##### Document section #####

One of the film's most memorable moments comes when Hiria visits the Keqiutou Site Museum in Pingtan. Standing before ancient stone adzes excavated from the site, he calls them "old friends," expressing a profound sense of familiarity that transcends millennia.
Science Behind the Story
What distinguishes the documentary is its combination of emotional storytelling and rigorous scientific evidence. Rather than relying solely on sentiment, the film builds its case through archaeology, linguistics and genetic research.
Archaeological Clues
Artifacts unearthed at the Keqiutou archaeological site in Pingtan — including stepped stone adzes, shouldered axes and distinctive pottery patterns — closely resemble relics found in Taiwan's Dapenkeng culture and across Pacific islands.
Particularly significant are the stepped stone adzes used to build canoes. From Fujian to Palau, the tools' forms and functions remained remarkably consistent over thousands of years.

##### Exercise data #####

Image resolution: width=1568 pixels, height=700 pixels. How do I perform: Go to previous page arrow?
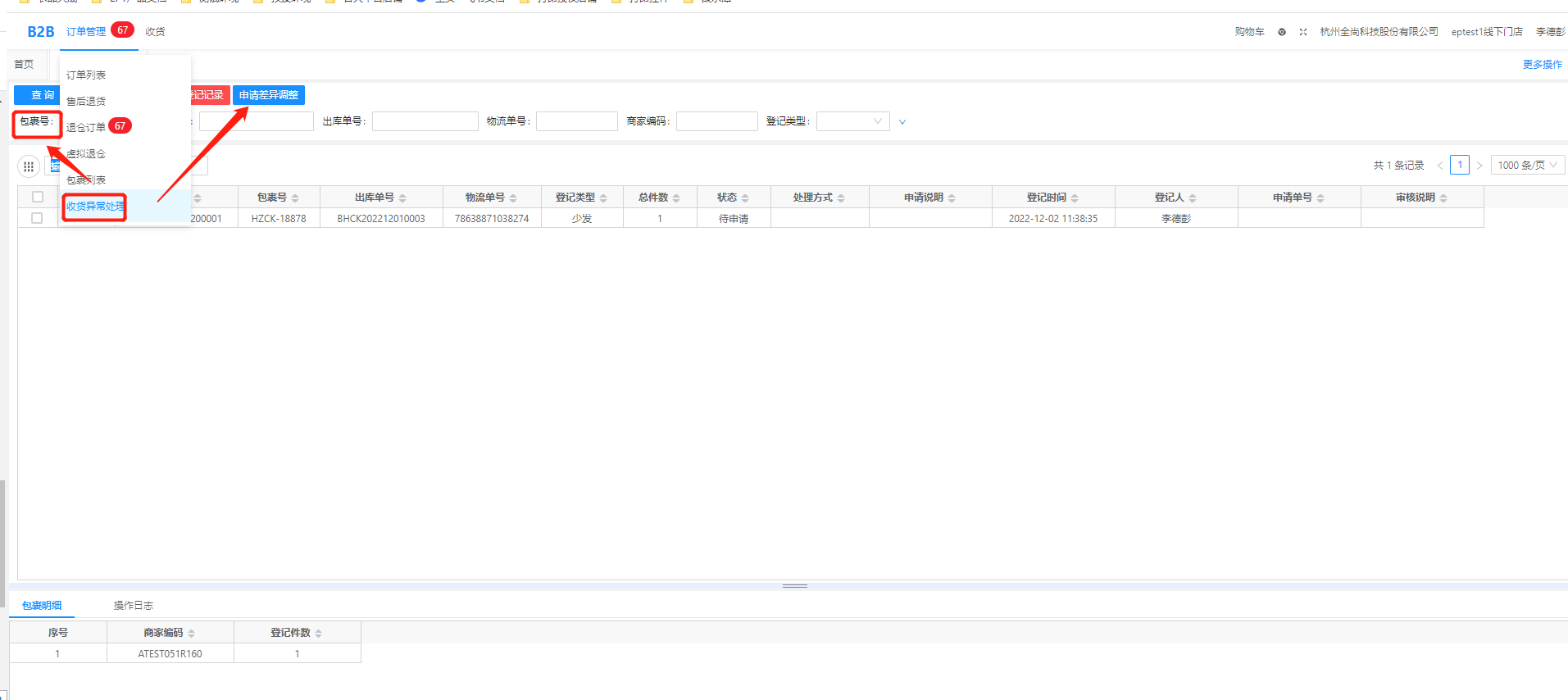pyautogui.click(x=1440, y=166)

#####

Assignment 1 -
Reproduce the section of the documentary passage that opens with the words containing "One of the film's" and closes with "that transcends millennia.".
Assignment 2 -
According to the documentary passage, which Taiwanese culture's relics closely resemble the artifacts unearthed at the Keqiutou site?
Assignment 3 -
Write what comes next in the documentary passage, picking up after its final sentence about the stepped stone adzes.

Final answer 1 -
One of the film's most memorable moments comes when Hiria visits the Keqiutou Site Museum in Pingtan. Standing before ancient stone adzes excavated from the site, he calls them "old friends," expressing a profound sense of familiarity that transcends millennia.

Final answer 2 -
Taiwan's Dapenkeng culture.

Final answer 3 -
In one scene, Hiria compares artifacts with museum curator Fan Xuechun, visually illustrating the cultural connections that spread across the Pacific.
Linguistic Evidence
Language offers another compelling link.

The Polynesian word for taro closely resembles pronunciations used among the Li ethnic community in Hainan and ethnic minority groups in Taiwan. Likewise, the word "lima," meaning both "five" and "hand," appears widely across Austronesian languages.
Linguist Deng Xiaohua compares more than 100 Pacific languages with the Tai-Kadai language family and argues that the Austronesian linguistic homeland points toward southern China, particularly the Fujian coast.
DNA Findings
Perhaps the strongest evidence comes from ancient DNA research.
A team led by geneticist Fu Qiaomei at the Chinese Academy of Sciences extracted DNA from human remains dating back 8,400 to 12,000 years discovered atthe Qihe Cave site in Fujian. The researchers compared the samples with remains from Taiwan, Vanuatu and present-day Austronesian populations.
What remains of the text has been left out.